:: Provided data
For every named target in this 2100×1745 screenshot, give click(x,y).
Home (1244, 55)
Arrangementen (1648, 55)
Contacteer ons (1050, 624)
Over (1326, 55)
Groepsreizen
::::
→ Task prompt
Output nothing but the lines from the one that contains "Home (1244, 55)" through the final line of the entries above, exactly as they appear.

→ Task solution
Home (1244, 55)
Arrangementen (1648, 55)
Contacteer ons (1050, 624)
Over (1326, 55)
Groepsreizen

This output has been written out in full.